Calculating the Societal Costs of Environmental Harms to Children


Majia here: There are two primary risk models used to regulate risks: 
1.) Cost-benefit Analysis
2.) The Precautionary Principle

US government agencies employ both of these models. The EPA is somewhat more likely to adopt the precautionary principle, whereas the FDA primarily uses cost-benefit-analysis 

(although recently the EPA seems to have completely abandoned the precautionary principle).

Unfortunately, when the US Toxic Substance Control Act was passed in 1976 (enforced by the EPA) it grandfathered in approximately 62,000 chemicals with no testing or review (see http://www.pbs.org/now/shows/412/Exposed-Toxic-Chemistry.html)  

Too often today, the burden of proof for regulating older chemicals resides with those who claim the chemicals are dangerous (see Ashford http://dspace.mit.edu/bitstream/handle/1721.1/1587/Vienna.pdf?sequence=1)

Thus, despite some historic applications of the precautionary principle, we today have a backwards regulatory system that too often presumes chemicals are safe until proven "guilty"

[Wikipedia: The burden of proof (Latin: onus probandi) is the obligation to shift the accepted conclusion away from an oppositional opinion to one's own position" http://en.wikipedia.org/wiki/Legal_burden_of_proof]

We saw this broken regulatory system recently with the FDA's decision not to regulate BPA.
 
Given the dominance of cost-benefit-analysis in risk assessment and regulation, scientists must assign economic costs and benefits to environmental harms if they aspire to have identified risks regulated.

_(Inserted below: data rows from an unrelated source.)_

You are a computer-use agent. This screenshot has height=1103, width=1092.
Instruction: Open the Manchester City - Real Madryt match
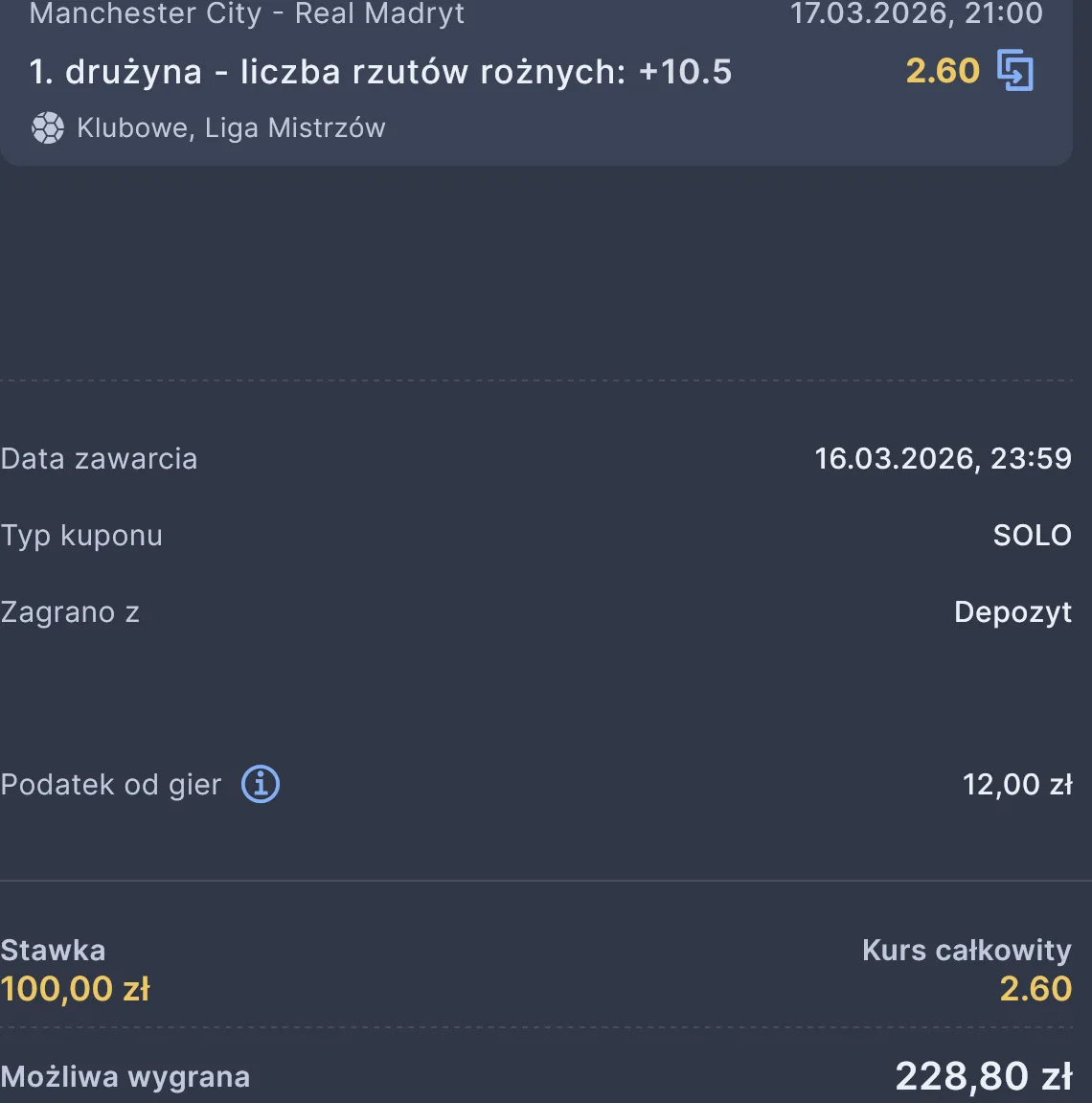248,14
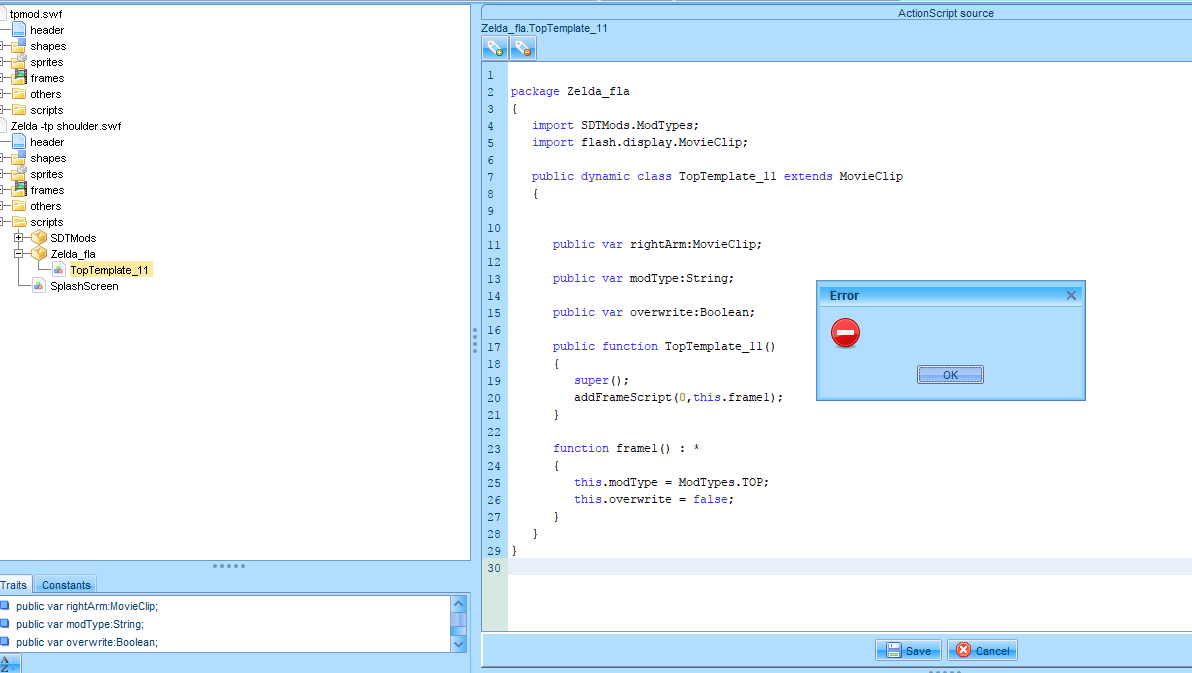The width and height of the screenshot is (1192, 673).
Task: Switch to the Traits tab
Action: coord(14,585)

Here is an example of an effort to assign economic costs to environmental harms. 

It may seem rather cold and calculating to assign numeric values to carcinogens that cause brain damage in children... but in the absence of these calculations policy makers will not regulate....

Citation: Holtcamp W 2012. Brain Tax: Estimating the Population-Level Impact of Environmental Chemicals on IQ Scores. Environ Health Perspect 120:a165-a165. http://dx.doi.org/10.1289/ehp.120-a165b

ABSTRACT [complete abstract excerpted]

Many studies report the impact of various environmental chemicals on children’s neurological development as “clinically insignificant.” But this designation, which describes the individual child, does not always reflect the broader implications of exposure for the overall population—i.e., that a mild but frequent impact could add up to a substantial population-level burden. A new analysis establishes priorities for reducing adverse neurodevelopmental impacts for U.S. children aged 5 years and younger [EHP 120(4):501–507; Bellinger].

The author assessed the population impact of various risk factors, including exposure to environmental chemicals, on Full-Scale IQ (FSIQ) scores. FSIQ values are a useful measure for such an assessment because past studies have shown that these scores correspond to work productivity and associated lifetime earnings. FSIQ declines therefore can be used to estimate economic consequences for various risk factors.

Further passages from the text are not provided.